Le quidam sur la barrière demeure en place puis grimace : il est pugnace. Voilà l’économe du Glamping à l’œuvre. Il hasarde un « toute cette chaleur qui s’en va dehors par cette porte ouverte, c’est gênant » en haussant les épaules.
À présent, votre conscience est claire. Votre paresse semble l’égoïsme personnifié. Oui, inutile de vous cacher comme un singe derrière ses mains, on vous voit, tout le monde n’a pas la chance d’être une sainte : votre vie spirituelle est un vide spirituel avec un trou noir au centre de votre ego : la flemme.
Qui rencontre Dieu en rencontrant la Nature de nos jours ? Pas vous. En entrant en vous-même, l’expérience de transcendance sonne creux comme dans l’intérieur d’une cloche. Une fois seule, vous réinventez la fainéantise ; celle qui subsistera jusqu’à votre mort comme chez Camus l’invincible été.
Certes, vous préférez la vie pétillante mais cette existence impose de flotter à la surface des phénomènes pour se reposer des plaisirs : vous adorez les formes, les mots et votre épiderme rebondi.
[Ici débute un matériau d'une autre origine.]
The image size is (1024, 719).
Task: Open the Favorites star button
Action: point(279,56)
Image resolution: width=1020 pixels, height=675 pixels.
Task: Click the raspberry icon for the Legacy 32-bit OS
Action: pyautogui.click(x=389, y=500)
Vous aimez à la folie ce qui doit périr, le tourbillon des sensations et l’infini des possibles. Assumez la rançon de la vie légère : jouissance, ennui et déception. Trouvez donc quelque raison de décence de derrière les roseaux afin que l’homme à la voiturette cesse de vous rabâcher la nécessité de vous lever.
Déjà, imaginez une histoire de drap de bain qui tombe, de haut qui s’envole ou de bas qui disparaît. Toutes les excuses se vaudront pour que triomphe l’apesanteur sur la gravité. Faites l’abrutie jusqu’à faire peur, jouez à l’étrangère qui ne comprend pas, à la désespérée qui a perdu son sonotone : faites enrager celui qui vous assomme ; réveillez le paresseux dans le fonctionnaire zélé : qu’importent les moyens : flottez bravement sur les apparences, elles sont si jolies, pourquoi changer de cap ?
Après quelques tentatives infructueuses, l’attentif du gaspillage cesse de gesticuler en montrant la porte ouverte du sauna de pierres sèches. Vous lui avez enseigné l’impuissance, comme il doit être déçu !
Entre nous, il pouvait toujours vous tympaniser depuis la barrière avec son soin empressé autour de son domaine : vous ne vous seriez jamais levée d’un bain à 38°. Vous avez bien mérité le silence nécessaire au repos. À la façon dont les objets retombent vers le sol, chutez vers la paresse avec gratitude puisque c’est le lieu naturel de votre âme entre deux plaisirs.